A arte do protesto
Ele cresceu durante a Guerra Suja da Argentina nas décadas de 1970 e 80, e Marcelo Brodsky teve um interesse natural em protestos desde jovem. Construído ao longo dos anos, esse interesse agora serve de base para seu trabalho: o artista faz anotações em fotografias históricas para mostrar o contexto da época, destacando as questões que estão sendo protestadas e enfatizando o simbolismo mais importante em cada clique. Alex Kahl falou com ele sobre como sua educação complicada e temerosa influenciou seu trabalho e como os protestos ao longo do tempo estão interligados. A educação política de Marcelo Brodsky começou muito jovem.
O artista argentino frequentou o Colégio Nacional de Buenos Aires, a escola nacional da cidade, “uma instituição com uma longa tradição política como uma das primeiras escolas da Argentina”, diz ele. Ele lembra que foi um ótimo lugar para encontrar pessoas para conversar sobre os problemas sociais do país e aprender como se tornar ativo para mudá-los. Quando seu pai lhe deu uma câmera Voigtlander aos 12 anos, ele começou a fotografar seus amigos e familiares e colar as fotos em um álbum ao lado de poemas que escrevia. “Três desses amigos desapareceram de repente”, diz ele. “Eles foram vítimas da ditadura militar que sofremos na Argentina de 1976 à 1983. Meu irmão Fernando estava entre eles.” A partir daí, suas fotos adquiriram um significado totalmente novo.
Os problemas entre 1976 e 1983, muitas vezes conferidos pela mídia como “a guerra suja”, podem ser amplamente descritos como um período de terrorismo de estado apoiado pelos Estados Unidos. Uma mistura de forças militares e esquadrões de direita não identificáveis passou anos rastreando qualquer pessoa suspeita de ser um dissidente político. Suas ações foram pintadas como um flagelo anticomunista, quando na verdade eles passavam muito tempo procurando estudantes, artistas e jornalistas; qualquer pessoa com potencial para promover a liberdade de expressão ou de pensamento. Nos sete anos de regime, cerca de 30.000 pessoas desapareceram. O próprio Marcelo foi forçado ao exílio em Barcelona após o golpe do general Videla se estabelecer.

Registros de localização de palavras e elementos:
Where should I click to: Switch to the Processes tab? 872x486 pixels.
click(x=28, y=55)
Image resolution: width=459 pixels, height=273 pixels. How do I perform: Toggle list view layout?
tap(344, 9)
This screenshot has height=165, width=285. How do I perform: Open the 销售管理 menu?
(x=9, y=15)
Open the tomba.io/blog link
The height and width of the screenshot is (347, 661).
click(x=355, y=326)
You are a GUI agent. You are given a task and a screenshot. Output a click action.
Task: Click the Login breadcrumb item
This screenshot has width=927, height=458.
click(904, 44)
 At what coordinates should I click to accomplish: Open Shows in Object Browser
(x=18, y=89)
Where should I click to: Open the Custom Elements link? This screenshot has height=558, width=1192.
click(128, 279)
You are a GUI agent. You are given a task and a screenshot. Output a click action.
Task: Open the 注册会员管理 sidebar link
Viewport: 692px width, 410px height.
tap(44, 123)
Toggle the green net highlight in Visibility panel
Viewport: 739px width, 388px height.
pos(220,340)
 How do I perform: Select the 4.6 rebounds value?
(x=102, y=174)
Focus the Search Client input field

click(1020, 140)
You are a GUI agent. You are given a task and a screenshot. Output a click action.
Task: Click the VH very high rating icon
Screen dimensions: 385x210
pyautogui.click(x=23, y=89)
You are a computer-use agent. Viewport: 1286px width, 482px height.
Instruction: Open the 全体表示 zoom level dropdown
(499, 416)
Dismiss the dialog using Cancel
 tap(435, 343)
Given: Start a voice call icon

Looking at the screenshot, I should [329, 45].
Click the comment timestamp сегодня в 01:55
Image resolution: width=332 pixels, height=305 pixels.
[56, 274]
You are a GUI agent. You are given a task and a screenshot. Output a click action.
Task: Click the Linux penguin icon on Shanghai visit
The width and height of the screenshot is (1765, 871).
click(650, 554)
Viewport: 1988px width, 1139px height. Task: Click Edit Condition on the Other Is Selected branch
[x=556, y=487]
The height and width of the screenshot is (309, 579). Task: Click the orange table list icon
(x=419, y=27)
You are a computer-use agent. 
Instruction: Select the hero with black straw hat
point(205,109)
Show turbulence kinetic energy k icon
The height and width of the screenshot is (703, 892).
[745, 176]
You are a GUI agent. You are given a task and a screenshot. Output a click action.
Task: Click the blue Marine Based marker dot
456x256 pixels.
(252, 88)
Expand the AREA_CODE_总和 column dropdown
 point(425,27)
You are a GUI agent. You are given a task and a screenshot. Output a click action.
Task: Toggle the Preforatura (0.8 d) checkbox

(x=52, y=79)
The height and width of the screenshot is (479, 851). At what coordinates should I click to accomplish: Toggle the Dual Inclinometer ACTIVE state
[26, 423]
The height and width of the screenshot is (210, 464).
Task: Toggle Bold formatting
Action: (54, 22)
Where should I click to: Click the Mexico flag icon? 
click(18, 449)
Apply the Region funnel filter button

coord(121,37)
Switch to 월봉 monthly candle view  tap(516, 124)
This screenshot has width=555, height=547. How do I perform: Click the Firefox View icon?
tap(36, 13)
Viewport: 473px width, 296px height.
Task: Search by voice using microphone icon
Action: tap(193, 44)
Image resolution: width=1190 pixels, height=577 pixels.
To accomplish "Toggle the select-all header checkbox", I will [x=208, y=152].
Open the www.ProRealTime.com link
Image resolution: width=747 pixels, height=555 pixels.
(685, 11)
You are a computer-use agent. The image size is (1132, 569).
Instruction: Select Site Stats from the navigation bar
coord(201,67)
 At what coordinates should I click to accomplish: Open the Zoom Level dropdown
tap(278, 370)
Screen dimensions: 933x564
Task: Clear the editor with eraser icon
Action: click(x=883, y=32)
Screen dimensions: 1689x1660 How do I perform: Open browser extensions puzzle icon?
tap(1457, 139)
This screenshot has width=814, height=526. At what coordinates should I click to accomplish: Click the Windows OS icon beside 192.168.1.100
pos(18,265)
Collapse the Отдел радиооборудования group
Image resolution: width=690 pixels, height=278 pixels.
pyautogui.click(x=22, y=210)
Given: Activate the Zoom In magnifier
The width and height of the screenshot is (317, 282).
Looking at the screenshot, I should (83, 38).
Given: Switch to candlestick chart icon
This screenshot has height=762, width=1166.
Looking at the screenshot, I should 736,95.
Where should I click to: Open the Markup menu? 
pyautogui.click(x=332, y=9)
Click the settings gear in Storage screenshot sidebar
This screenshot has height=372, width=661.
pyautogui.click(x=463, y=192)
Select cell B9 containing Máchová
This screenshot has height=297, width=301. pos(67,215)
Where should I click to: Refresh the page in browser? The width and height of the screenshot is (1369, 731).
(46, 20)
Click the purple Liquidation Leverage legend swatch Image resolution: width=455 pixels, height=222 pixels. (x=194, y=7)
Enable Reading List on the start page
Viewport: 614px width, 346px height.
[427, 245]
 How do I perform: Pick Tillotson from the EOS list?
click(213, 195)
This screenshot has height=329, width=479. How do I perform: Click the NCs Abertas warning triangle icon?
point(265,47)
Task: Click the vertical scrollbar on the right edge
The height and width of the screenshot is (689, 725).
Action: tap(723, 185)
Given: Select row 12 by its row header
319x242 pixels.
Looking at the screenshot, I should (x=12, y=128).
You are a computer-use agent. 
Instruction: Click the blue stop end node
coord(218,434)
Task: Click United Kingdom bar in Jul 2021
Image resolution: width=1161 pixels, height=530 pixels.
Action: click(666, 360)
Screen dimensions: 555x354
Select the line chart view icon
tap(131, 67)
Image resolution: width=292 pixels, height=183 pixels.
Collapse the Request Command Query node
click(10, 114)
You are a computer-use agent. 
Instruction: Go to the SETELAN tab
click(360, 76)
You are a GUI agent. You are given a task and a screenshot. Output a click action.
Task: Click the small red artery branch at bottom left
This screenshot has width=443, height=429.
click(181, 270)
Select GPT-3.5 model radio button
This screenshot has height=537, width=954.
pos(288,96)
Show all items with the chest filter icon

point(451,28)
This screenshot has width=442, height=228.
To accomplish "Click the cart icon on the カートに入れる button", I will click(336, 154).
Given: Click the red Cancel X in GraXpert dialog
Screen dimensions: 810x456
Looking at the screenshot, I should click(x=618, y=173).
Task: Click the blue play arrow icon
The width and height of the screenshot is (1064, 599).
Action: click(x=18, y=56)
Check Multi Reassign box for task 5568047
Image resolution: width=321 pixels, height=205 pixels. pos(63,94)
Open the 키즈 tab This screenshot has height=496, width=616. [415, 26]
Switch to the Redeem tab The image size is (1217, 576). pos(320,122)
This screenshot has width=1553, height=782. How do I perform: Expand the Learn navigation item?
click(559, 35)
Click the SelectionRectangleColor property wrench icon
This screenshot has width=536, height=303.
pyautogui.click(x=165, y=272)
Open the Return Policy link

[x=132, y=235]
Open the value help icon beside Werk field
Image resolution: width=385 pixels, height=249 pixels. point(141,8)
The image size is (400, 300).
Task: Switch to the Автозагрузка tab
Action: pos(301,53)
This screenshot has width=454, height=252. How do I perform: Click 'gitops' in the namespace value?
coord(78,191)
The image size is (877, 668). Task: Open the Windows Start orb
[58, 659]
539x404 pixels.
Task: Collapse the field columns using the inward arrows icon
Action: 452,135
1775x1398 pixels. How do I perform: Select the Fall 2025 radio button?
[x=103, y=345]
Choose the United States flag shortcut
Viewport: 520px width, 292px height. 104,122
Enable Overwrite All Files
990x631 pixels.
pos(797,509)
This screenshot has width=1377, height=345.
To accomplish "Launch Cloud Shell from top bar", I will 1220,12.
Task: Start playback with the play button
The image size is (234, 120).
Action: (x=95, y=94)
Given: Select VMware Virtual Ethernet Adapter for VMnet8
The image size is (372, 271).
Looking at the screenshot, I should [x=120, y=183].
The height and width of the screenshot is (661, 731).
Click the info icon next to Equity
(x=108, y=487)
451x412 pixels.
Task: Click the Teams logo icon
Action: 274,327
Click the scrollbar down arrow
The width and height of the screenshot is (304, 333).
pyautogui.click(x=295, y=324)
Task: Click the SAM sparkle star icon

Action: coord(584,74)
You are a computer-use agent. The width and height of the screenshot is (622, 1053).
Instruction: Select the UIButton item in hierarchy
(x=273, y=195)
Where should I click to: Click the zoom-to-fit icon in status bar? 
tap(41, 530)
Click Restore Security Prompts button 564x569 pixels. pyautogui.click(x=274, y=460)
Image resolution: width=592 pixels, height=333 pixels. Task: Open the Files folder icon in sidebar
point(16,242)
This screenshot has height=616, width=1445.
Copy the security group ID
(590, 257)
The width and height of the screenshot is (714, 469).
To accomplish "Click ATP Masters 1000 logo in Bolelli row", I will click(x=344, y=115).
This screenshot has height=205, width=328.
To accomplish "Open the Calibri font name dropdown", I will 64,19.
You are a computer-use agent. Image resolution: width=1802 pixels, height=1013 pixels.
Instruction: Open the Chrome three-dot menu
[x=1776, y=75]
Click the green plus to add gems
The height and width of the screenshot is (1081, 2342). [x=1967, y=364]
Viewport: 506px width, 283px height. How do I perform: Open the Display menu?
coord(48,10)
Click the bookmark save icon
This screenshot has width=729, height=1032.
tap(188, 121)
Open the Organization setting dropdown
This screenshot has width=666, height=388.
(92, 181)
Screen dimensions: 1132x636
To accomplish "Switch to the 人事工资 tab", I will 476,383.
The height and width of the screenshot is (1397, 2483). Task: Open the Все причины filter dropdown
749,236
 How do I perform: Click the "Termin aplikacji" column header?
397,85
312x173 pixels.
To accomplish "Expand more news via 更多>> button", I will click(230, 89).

Requisitos do exercício:
A. No texto sobre Marcelo Brodsky, para que cidade ele foi forçado ao exílio depois do golpe do general Videla?
B. Escreva a continuação do texto sobre Marcelo Brodsky a partir da última frase.
As entradas vêm de outra fonte.

Respostas por tarefa:
A. Barcelona.

B.
“A ditadura que sofremos na Argentina foi a mais sangrenta da América Latina”, diz Marcelo. “Viver sob aquele regime significava que você nunca sabia se voltaria para casa naquela noite. Amigos foram levados ao meu redor. Eu era apenas um estudante, mas de alguma forma um ativista contra o regime militar. A repressão e a morte estavam perto demais…” Ele fala do medo que ele e aqueles ao seu redor sentiam, reforçado pelo fato de que as autoridades que antes estavam lá para protegê-los agora representavam um perigo real para suas vidas. “Havia uma mistura de sentimentos, entre a necessidade de resistência e o terror de ser morto sem qualquer defesa legal… ansiedade, medo, desespero, raiva faziam parte do nosso quotidiano”, afirma.
Em 1996, 20 anos após o início do golpe, a velha escola de Marcelo finalmente decidiu que havia tempo suficiente para homenagear aqueles que estavam perdidos. Eles contaram que 112 alunos haviam desaparecido e organizaram um evento no qual várias fotos foram penduradas nas paredes da escola junto com trechos de poemas e histórias escritas pelos alunos desaparecidos, e os nomes dos 112 foram lidos um a um, enquanto seus pais assistiam.
Como parte desse memorial, Marcelo encontrou uma foto antiga de sua turma do primeiro ano e rastreou todas as pessoas na foto que pôde encontrar. Ele falou com cada um deles e anotou na foto da classe algumas informações sobre cada um, destacando qualquer aluno que não tivesse sobrevivido ao golpe. A foto seria a primeira parte de seu projeto Buena Memória, um ensaio fotográfico que explora as histórias pessoais dos sete anos de ditadura. A foto também abriria caminho para o estilo que Marcelo seguiria no futuro, e seu catálogo é agora uma seleção variada de fotografias de arquivo com anotações, notas e citações adicionadas sobre cada uma delas.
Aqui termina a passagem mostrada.